(Stored items from a collection)

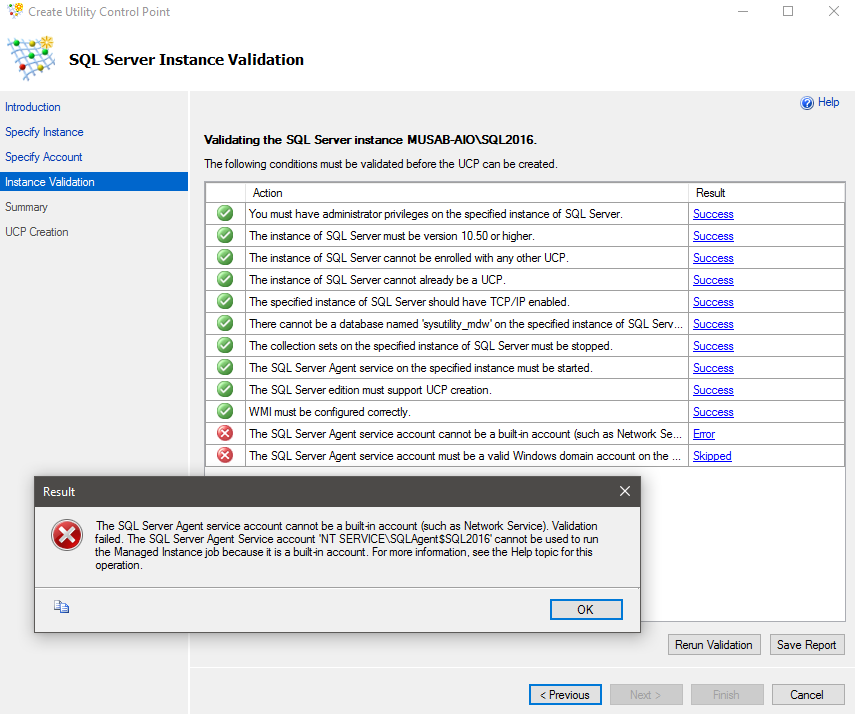Click the green check icon for administrator privileges row
Viewport: 855px width, 714px height.
click(x=225, y=214)
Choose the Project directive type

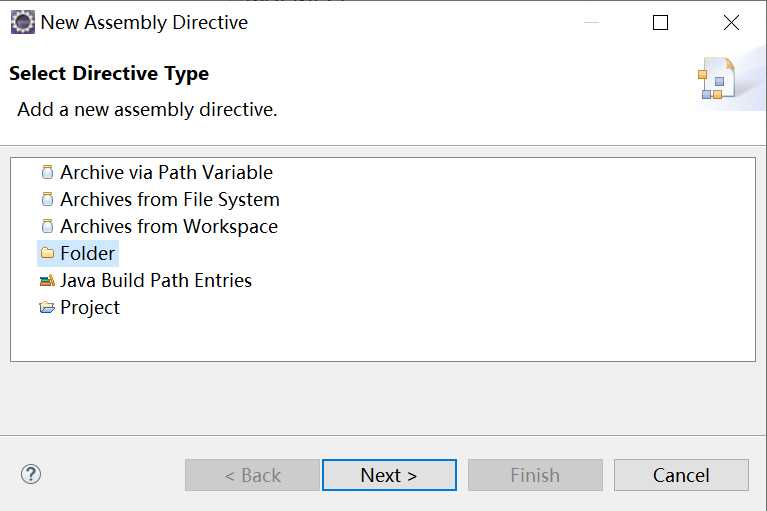click(x=90, y=307)
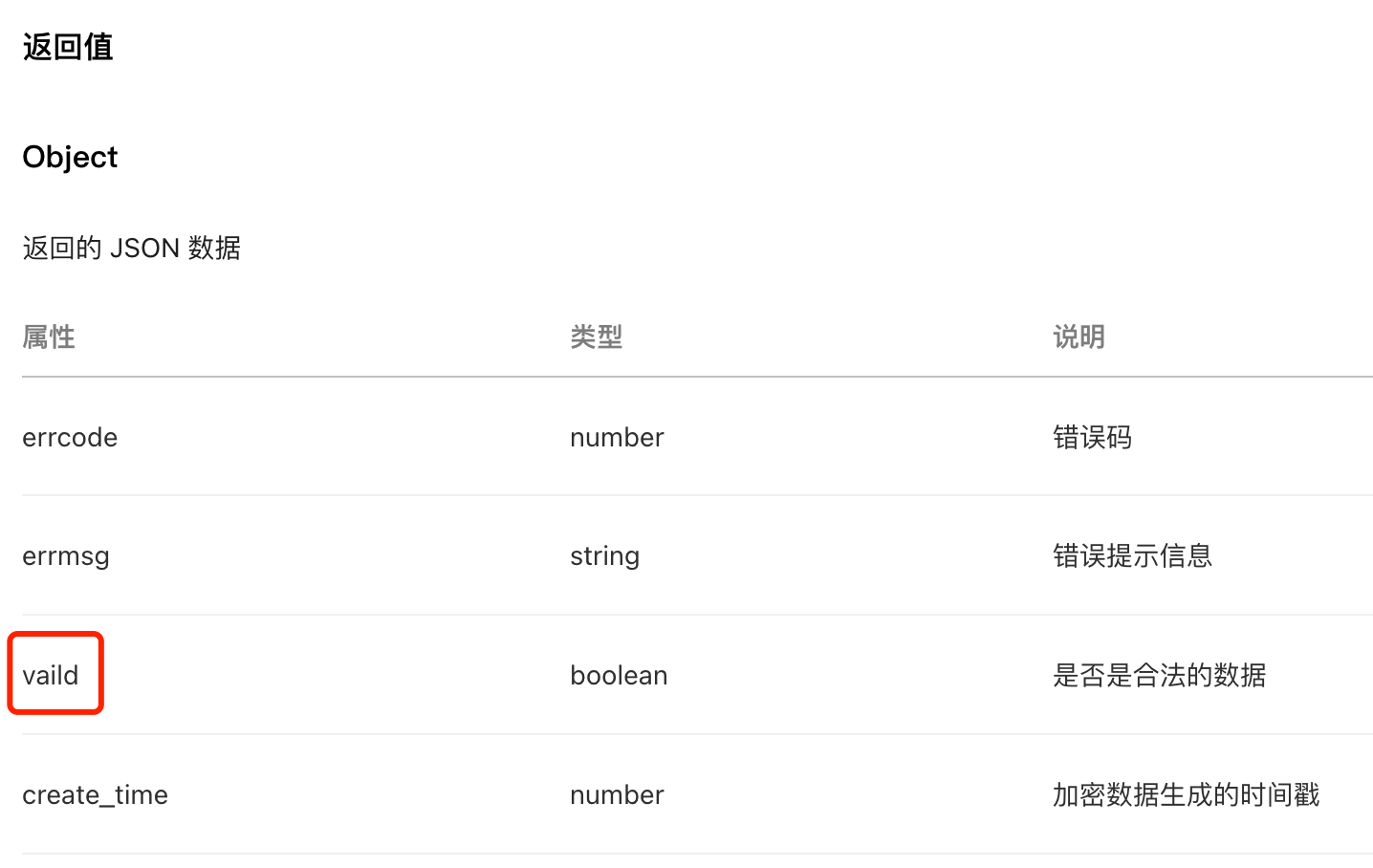Click the 说明 column header
The width and height of the screenshot is (1373, 868).
point(1079,336)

:: What you will do ::
Copy out each line of the items above that contains the word "width".

:: Exercise result ::
Viewport: 855px width, 714px height.
The width and height of the screenshot is (1373, 868).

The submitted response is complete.